The reclassification results in an incredible assertion: that the most important public mobile service of our time is classified under statute as a private mobile service. This paper asks: what led the expert agency to conclude that the public Internet is not part of the public switched network, and that mobile broadband Internet access service is a private mobile service?
The Order asserts that its reclassification is justified as a reinterpretation of relevant statute, and is bolstered by its reinterpretation of relevant precedent from Congress and the FCC. However, the Order is very limited in its consideration of precedent, and its discussion and understanding of the relevant technology is almost nonexistent.
In this paper, we first analyze the relevant precedent from Congress, the FCC, and the courts from the 1940s through 2017. We then analyze the reclassification of mobile broadband Internet access service in the Order.
We find that the Restoring Internet Freedom Order’s lack of consideration of the relevant precedent and technology from the 1940s through the 1980s undermines its interpretation of the 1993 statute on which it relies. We further find that proper consideration of precedent and technology would lead to the opposite conclusion. In particular, we find that the Order’s reversion to the 1994 definitions of public switched network and interconnected service ignores the growth of the public switched network to include the Internet, and is thereby contrary to both statute and precedent. We also find that the Order’s conclusion that the public switched telephone network and the Internet are separate non-interconnected networks is factually wrong, on the basis of PSTN and Internet architecture. Critically, we find that the Order’s justification for reclassification ignores the fact that in order for meaningful communication to occur, the users’ devices and subscribed services must be compatible. This fact, which has formed the basis for many decades of statute and precedent, undermines the Order’s statutory interpretation.
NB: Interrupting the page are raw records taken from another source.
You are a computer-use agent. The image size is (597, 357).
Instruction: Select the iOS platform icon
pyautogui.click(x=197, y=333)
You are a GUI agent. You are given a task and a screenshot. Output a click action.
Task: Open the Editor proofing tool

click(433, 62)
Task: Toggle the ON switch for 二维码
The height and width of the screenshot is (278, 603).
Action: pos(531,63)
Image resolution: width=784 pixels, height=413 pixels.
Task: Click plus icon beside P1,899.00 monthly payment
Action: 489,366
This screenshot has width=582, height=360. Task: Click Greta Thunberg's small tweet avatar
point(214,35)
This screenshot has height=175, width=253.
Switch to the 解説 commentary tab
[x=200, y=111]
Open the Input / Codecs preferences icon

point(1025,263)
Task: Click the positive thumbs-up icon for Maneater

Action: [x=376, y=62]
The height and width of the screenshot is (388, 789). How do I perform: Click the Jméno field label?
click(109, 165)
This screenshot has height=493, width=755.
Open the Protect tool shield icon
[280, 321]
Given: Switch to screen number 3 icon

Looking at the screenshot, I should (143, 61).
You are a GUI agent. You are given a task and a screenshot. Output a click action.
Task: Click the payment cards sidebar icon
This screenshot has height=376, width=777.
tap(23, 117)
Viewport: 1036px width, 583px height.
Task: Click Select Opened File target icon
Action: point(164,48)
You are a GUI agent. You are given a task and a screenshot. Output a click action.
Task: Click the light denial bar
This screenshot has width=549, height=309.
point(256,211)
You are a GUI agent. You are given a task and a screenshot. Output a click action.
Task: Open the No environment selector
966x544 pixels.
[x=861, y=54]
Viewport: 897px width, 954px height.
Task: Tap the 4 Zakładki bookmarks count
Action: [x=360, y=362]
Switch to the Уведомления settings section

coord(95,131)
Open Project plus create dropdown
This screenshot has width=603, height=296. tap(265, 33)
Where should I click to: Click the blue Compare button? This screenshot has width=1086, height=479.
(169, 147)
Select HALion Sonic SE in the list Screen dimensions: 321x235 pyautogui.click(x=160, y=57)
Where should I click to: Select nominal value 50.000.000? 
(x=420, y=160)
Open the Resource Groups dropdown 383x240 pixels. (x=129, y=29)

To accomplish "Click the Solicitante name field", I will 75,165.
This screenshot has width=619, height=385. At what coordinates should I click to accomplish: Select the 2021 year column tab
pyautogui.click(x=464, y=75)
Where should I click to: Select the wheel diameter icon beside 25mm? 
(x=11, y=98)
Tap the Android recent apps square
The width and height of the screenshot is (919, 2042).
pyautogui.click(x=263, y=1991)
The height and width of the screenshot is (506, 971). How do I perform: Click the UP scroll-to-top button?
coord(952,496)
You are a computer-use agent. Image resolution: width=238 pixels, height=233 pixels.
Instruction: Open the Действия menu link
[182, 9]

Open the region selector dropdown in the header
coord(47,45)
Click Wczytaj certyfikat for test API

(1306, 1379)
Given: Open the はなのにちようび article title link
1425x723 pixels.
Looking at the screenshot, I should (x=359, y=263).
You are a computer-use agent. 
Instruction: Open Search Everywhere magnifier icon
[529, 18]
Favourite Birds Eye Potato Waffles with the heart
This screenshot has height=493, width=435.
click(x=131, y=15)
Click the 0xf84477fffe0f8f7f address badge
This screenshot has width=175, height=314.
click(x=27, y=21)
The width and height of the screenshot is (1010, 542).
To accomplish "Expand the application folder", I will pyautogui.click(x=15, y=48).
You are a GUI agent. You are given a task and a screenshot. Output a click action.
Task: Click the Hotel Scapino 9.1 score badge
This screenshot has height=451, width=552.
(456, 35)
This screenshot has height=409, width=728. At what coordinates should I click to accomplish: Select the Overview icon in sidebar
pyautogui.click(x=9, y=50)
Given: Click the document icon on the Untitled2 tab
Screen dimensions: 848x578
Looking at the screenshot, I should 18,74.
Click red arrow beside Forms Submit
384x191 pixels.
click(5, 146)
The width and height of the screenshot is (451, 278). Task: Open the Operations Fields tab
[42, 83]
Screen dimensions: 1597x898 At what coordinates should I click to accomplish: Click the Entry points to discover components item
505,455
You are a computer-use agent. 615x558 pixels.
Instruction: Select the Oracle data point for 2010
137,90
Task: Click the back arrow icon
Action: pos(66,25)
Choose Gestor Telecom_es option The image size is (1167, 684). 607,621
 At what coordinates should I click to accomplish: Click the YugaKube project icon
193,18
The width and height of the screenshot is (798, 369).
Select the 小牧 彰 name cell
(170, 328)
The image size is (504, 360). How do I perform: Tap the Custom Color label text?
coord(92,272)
Finally, we find that a proper interpretation of relevant statute and precedent leads to the opposite conclusion of the Order, and that mobile broadband Internet access service is a commercial mobile service. Consequently, we find that statute mandates that mobile broadband Internet access service be classified as a commercial mobile service and regulated as a common carrier service. This finding lays the foundation for reinstatement of net neutrality protections on mobile broadband service.